The findings of this study contribute to the knowledgebase in two ways. First, the developed framework is reusable and can be implemented to serve a variety of medical conditions. It has been developed in a modular format, so that some of the components can be updated and replaced in line with our expanded understanding of patient decision aids and the roles they play in modern healthcare delivery systems. Second, the results of our evaluation confirm the benefits of personalization on the quality of patient decision-making. Our study adds to the knowledgebase of empirical studies on personalized patient decision aids, reinforces their validity, and can serve as a baseline for future studies on personalized patient decision aids with additional disease-specific instantiations.

The study results are also of importance to practitioners in two areas. It provides software developers for patient decision aids a ready to use framework for the design and implementation of future patient decision aids for a variety of conditions. The framework can server as a reference for general design principles of emotional adaptation, decision strategies, information needs assessment and corresponding personalization of recommendations. The study results are of utility to healthcare providers as well. Providers can consult the framework for a better understanding of patient decision aids and the technology’s capacity to optimize patient-centered workflows, assign treatment selection responsibilities, and improve patient satisfaction and regimen adherence rates.

6 Conclusions

The computerized patient decision aids are a critical consumer facing health information technology and are an essential component of providing patient centered care and enabling patient empowerment through shared decision-making. Most patient decision aids available today are not individualized for patient specific information needs and decision-making preferences. A computerized patient decision aid that can deliver individualized user experiences for patients can increase the adoption of decision aids, increase patient satisfaction, and help realize the goal of higher patient involvement in their care.

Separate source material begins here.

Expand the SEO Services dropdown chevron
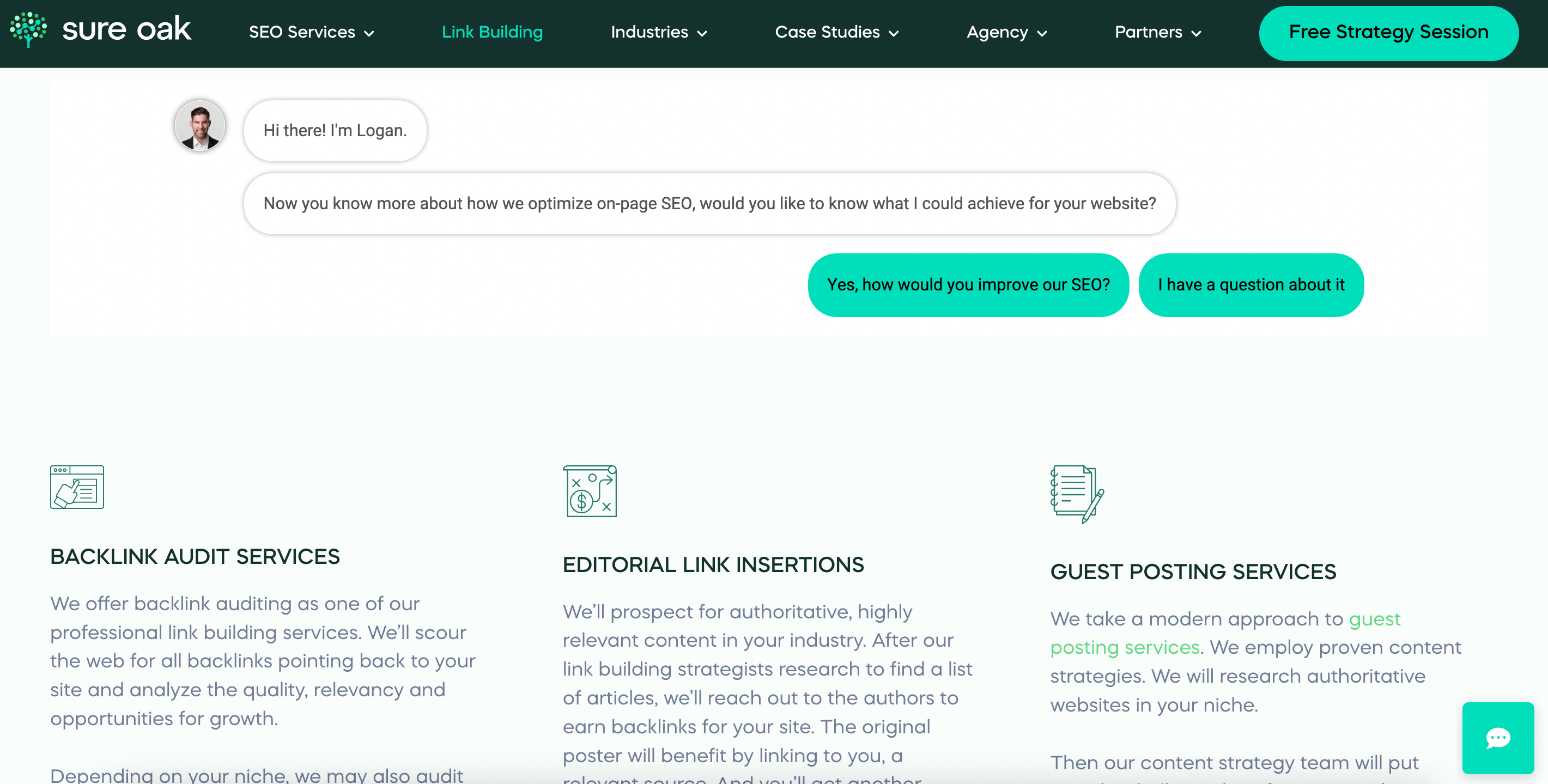Image resolution: width=1548 pixels, height=784 pixels. pyautogui.click(x=369, y=34)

The framework presented in this paper serves as a template for the design of computerized patient decision aids. The framework utilizes insights from cognitive and decision psychology and operationalizes them in the form of necessary components for developing computerized patient decision aids that optimize output according to the individual information and decision-making preferences. The instantiation of the artifact presented in this paper serves as a live example and an evaluation of the effectiveness of the underlying framework. We have further demonstrated the utility of the proposed framework by conducting a user study to measure the subjective decisional conflict of the participants after they arrive at treatment selections. Results of the Decisional Conflict Scale have helped to reveal that the proposed framework yields a higher quality of decision process marked by a statistically significant reduction of the resulting decisional conflict.

The contributions to research of this paper include a new design artifact for computerized patient decision aids in the form of a framework, and additions to the knowledgebase an experimental study confirming the benefits of personalized patient decision aids. The paper also contributes to practice by providing a readily implementable framework that can be used by health software developers for the design and implementation of new patient decision aids for different disease conditions.